Я сидел молча, разглядывая ее лицо.

— Я никогда не разговариваю, — сказала она. — Я все время с ней и не произношу ни слова. Всегда — тишина. Я удивляюсь, когда слышу, как люди говорят по-настоящему. Я удивляюсь, когда слышу, как я сама говорю по-настоящему. Уже не помню, как это делается. Такое чувство, что вот-вот забуду вообще все, что знала о звучащей речи.

Она говорила нервно и быстро, в какой-то непонятной тональности. Голос взлетал от низкого сипения до высокого фальцета, в особенности оттого, что она пыталась говорить шепотом. И еще в нем звучало нарастающее волнение, которое стало овладевать и мной: словно в любой миг что-то внутри ее могло взорваться.

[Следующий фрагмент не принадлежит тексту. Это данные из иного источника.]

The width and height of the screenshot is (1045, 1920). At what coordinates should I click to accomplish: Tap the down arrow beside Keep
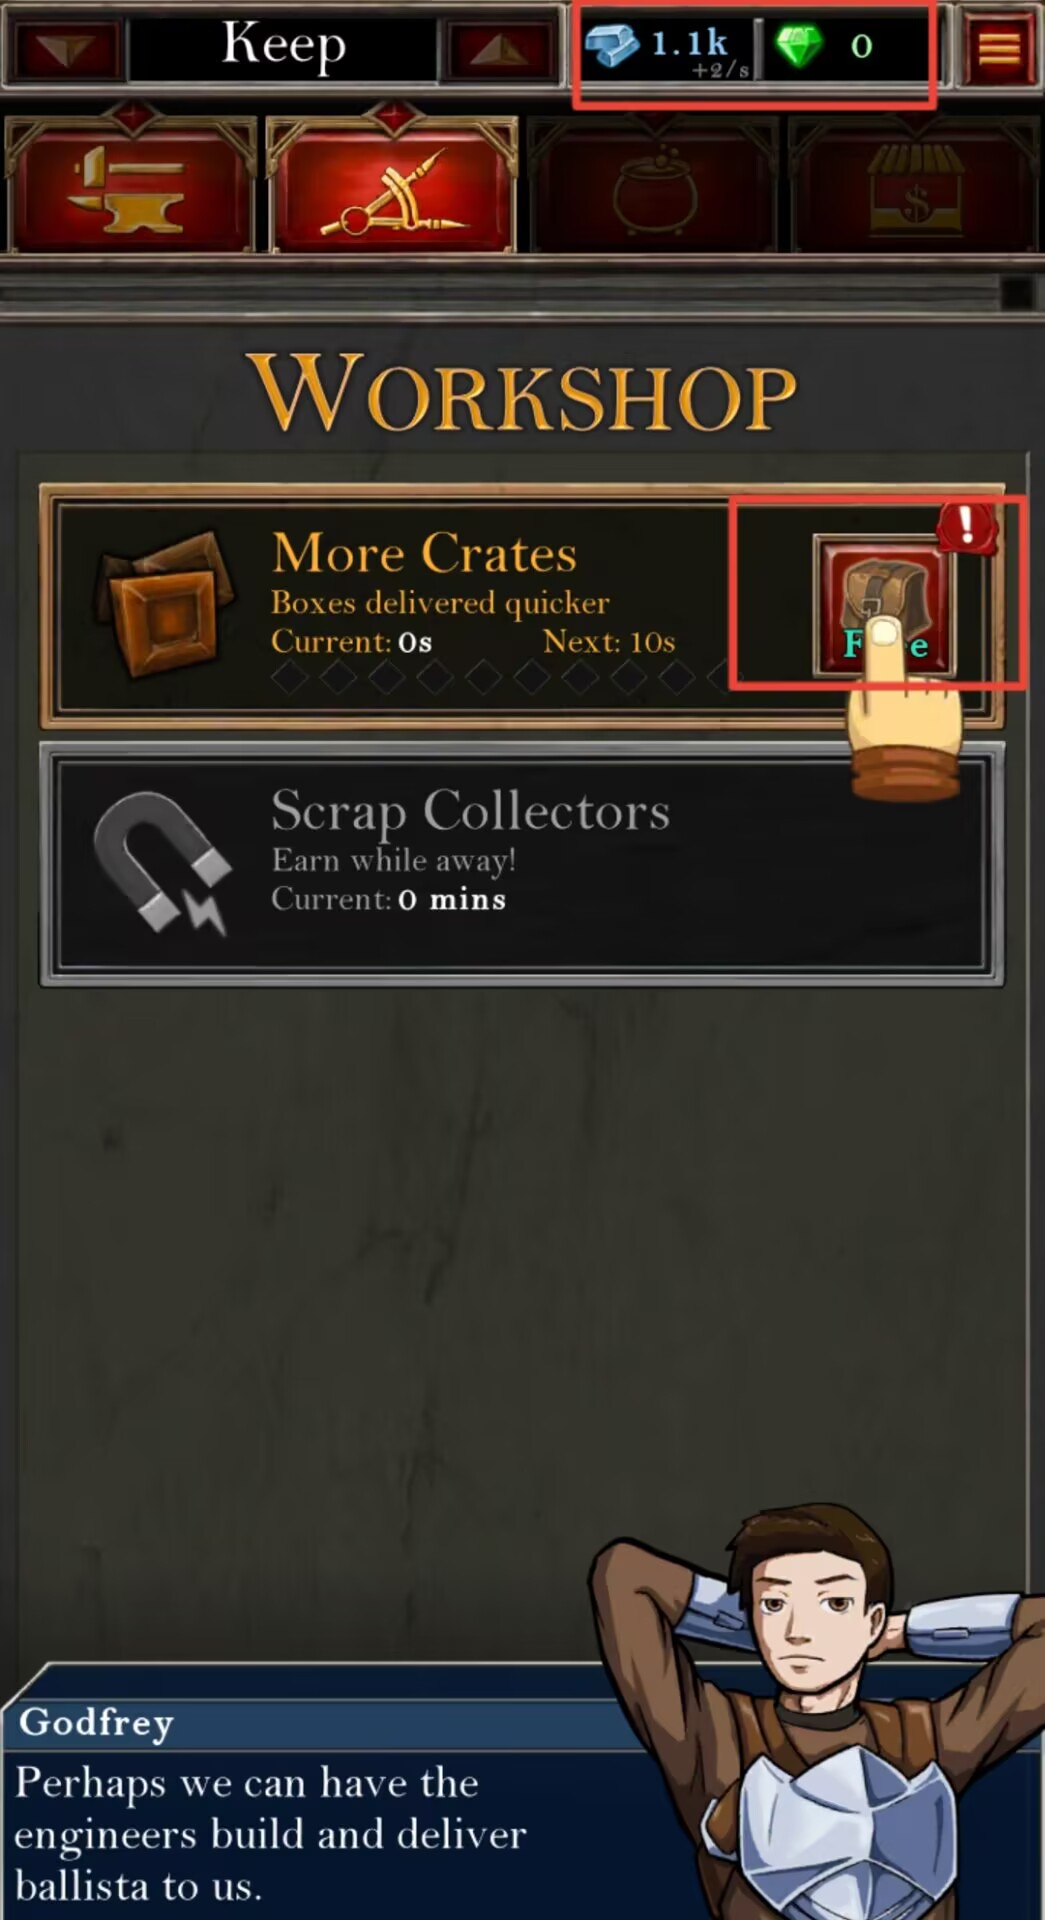(65, 46)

— Она никогда не оставляет мне времени для себя, — рассказывала она, — Она постоянно рядом. Я все время говорю ей, что хочу уйти. Я тоже немного владею языком глухонемых. И говорю ей, что хочу уйти. А она плачет и стонет, говорит, что убьет себя, если я уйду. Господи, ужасно наблюдать, как она умоляет. Мне делается дурно. Потом я начинаю ее жалеть и не могу уйти. Она снова счастлива, как ребенок, ее отец дает мне прибавку и отправляет нас в очередное путешествие, в гости к каким-нибудь родственникам. Отец ненавидит ее. Он бы с радостью от нее избавился. И я ее ненавижу. Но кажется, она обладает над нами какой-то властью. Мы не можем с ней спорить. Нельзя же кричать руками. А просто закрыть глаза и отвернуться, чтобы больше не видеть ее рук, недостаточно.

Голос ее делался все мрачнее, я заметил, как она прижимает ладони к коленям. Чем сильнее она вжимала в себя руки, тем труднее мне было оторвать от них взгляд. Прошло немного времени, и я уже не мог отвести глаз. Даже понимая, что она видит, я не мог. Это было похоже на сновидение, где любое желание позволительно.

Она продолжала говорить, ее голос немного дрожал.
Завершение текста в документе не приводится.